Dobra dzisiaj już ostatni raz ^^N: Zbieram chłopaków i ruszamy! Albo lepiej zostawię ich w domu...
Bucky: Byłeś kiedyś zakochany? Pomijam fakt, że nie udzieliłeś konkretnej odpowiedzi na moje pytanie o Natashę!
Sam: Wspomnienia z frontu? Ciężko jest się z tego podźwignąć?
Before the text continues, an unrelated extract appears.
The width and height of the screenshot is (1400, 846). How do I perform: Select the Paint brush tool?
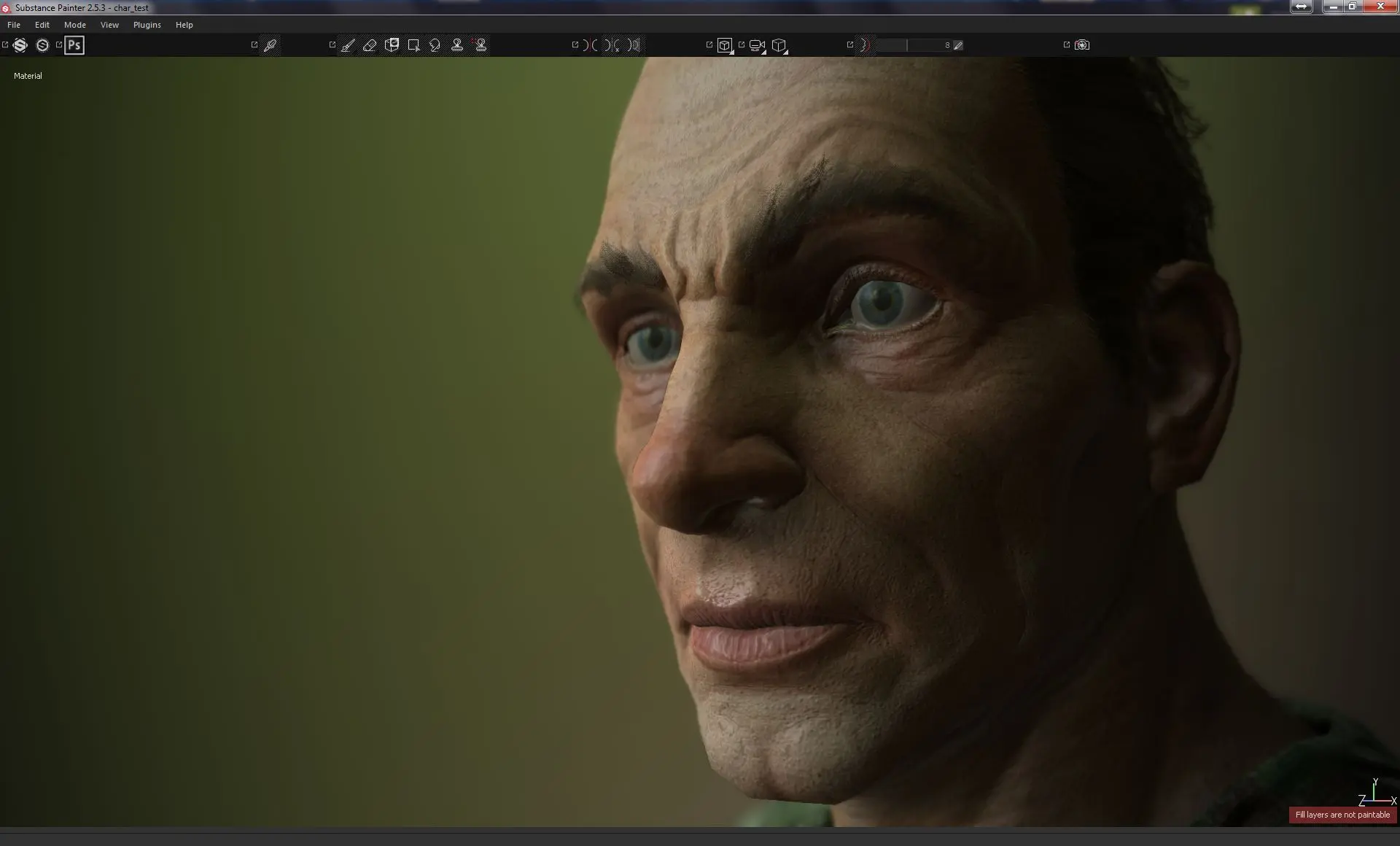tap(348, 45)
Rumlow: Czy uważasz się za świra?
N: Zapraszam również do zadawania pytań u mnie ;)
Rumlow: Dlaczego niby miałbym?
Sam:
To niesamowicie trudne. Mimo tego, że wracasz do domu, to nie odcinasz się od tego bałaganu. Wiesz, że są tam twoi przyjaciele, którzy mogą nie mieć tyle szczęścia co ty i mogą już nie wrócić. Często obwiniasz się, że gdybyś był szybszy, gdybyś się nie wahał to wszystko mogłoby potoczyć się inaczej. Dlatego postanowiłem zająć się wspieraniem weteranów. Ale przyjaźnie zawarte w wojsku są nierozerwalne.
Bucky:
Cóż, jeśli potrafisz łączyć fakty, znasz już odpowiedź.